Pat: Hey DB, Let’s check your query and resource utilization and see how you are doing, 

DB: I keep getting these different queries hitting me, none are in functions or procedures, none are optimized and they keep asking for 10 tables in every join?!?!!?! Help! 

Pat: Sound like you have an ORM problem. 

DB: What’s an ORM? Why is it hurting me so much? Please help! 

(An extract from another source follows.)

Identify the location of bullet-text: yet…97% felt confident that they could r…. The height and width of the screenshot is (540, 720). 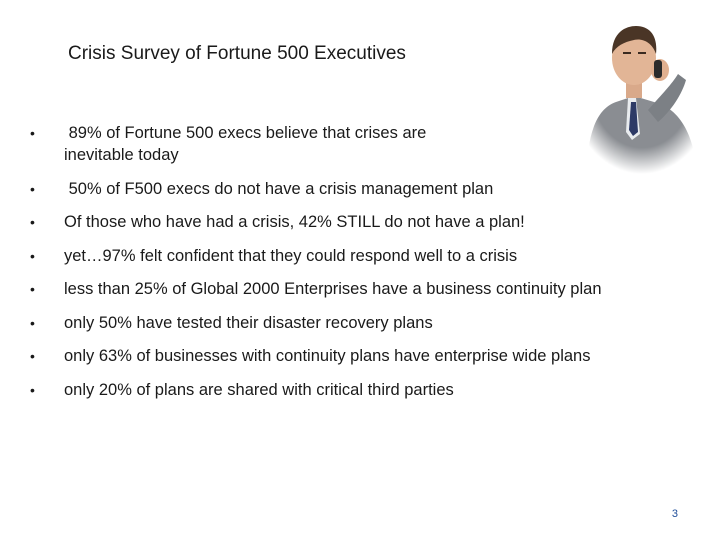
(291, 256).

Pat: An ORM is a way for developers to build something fast, cheap, and easy. They use it to build applications quickly and then rarely if ever find ways to remove those ORMs and make a better application.

DB: Can we charge them with DB abuse? 

Pat: Unfortunately it’s not that easy, but don’t worry I’ll start working with them and we’ll give you some medicine for the short term and long term we will work on removing the bad pieces. 

DB: <Takes some new index pills, and starts feeling better> Thanks! I look forward to being healthy in the future! 

I just realized this would be a perfect “Tell me you’re a DBA without telling me you’re DBA” 

As a data person, whether with PostgreSQL or any other RDBMS we feel a certain sense to “defend” the database. It’s a system that cannot defend itself in most cases. This isn’t wrong to defend the database but you have to be careful how you present this.

We too often assume developers are doing this because they just don’t care about the DB. I find that’s almost never the case. They want to write an optimized, scalable, and efficient system as well they just don’t usually understand how to do that. Most application developers that went through school barely got 1-2 semesters of “How to write SQL”. Most of that time was how to work with 3rd normal form and nothing else. They also don’t think like databases. In Procedural logic in which Application Developers live everything is “IF this happens then do X else do Y”. It bases the ideas on one item going through some sort of logic. Databases think in sets, they think in large chunks of data, and they format based on rows and columns and not just one item. So most application developers at first apply the same thing they did in code to the DB and you end up in a bad situation. 

The key here is not to come into these situations with guns blazing trying to tell the developers how many things they have done wrong to the database. You need to walk into situations like this and focus on what short-term items you can do for the database to give it some time so that you can educate and start discussions with your application developers. 

Does it end in a truce? 

For me, a “truce” means it’s a competition and someone has to win. I don’t see any need for competition. No one has to “win”. They have to create a system that works for the company in a way that works for the company. If the Database is hit a little harder than I would like but it makes better financial and cultural sense for the company then both the application developers and DBA/Data people are winning. That’s what you really want. You don’t want a Truce, you want a working system that makes the company money. 

Thank you, Hettie, for bringing up a great topic! Hopefully, all my readers can think about how they approach working with application developers in the future. Perhaps like in the picture at the beginning they will sit down and have a drink and a good discussion about Databases.